§ Problem to work on:
Could you output every record below exactly as it appears?

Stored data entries
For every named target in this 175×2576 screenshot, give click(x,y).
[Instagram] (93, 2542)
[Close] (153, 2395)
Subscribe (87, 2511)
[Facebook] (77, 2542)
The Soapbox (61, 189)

§ Problem solution:
For every named target in this 175×2576 screenshot, give click(x,y).
[Instagram] (93, 2542)
[Close] (153, 2395)
Subscribe (87, 2511)
[Facebook] (77, 2542)
The Soapbox (61, 189)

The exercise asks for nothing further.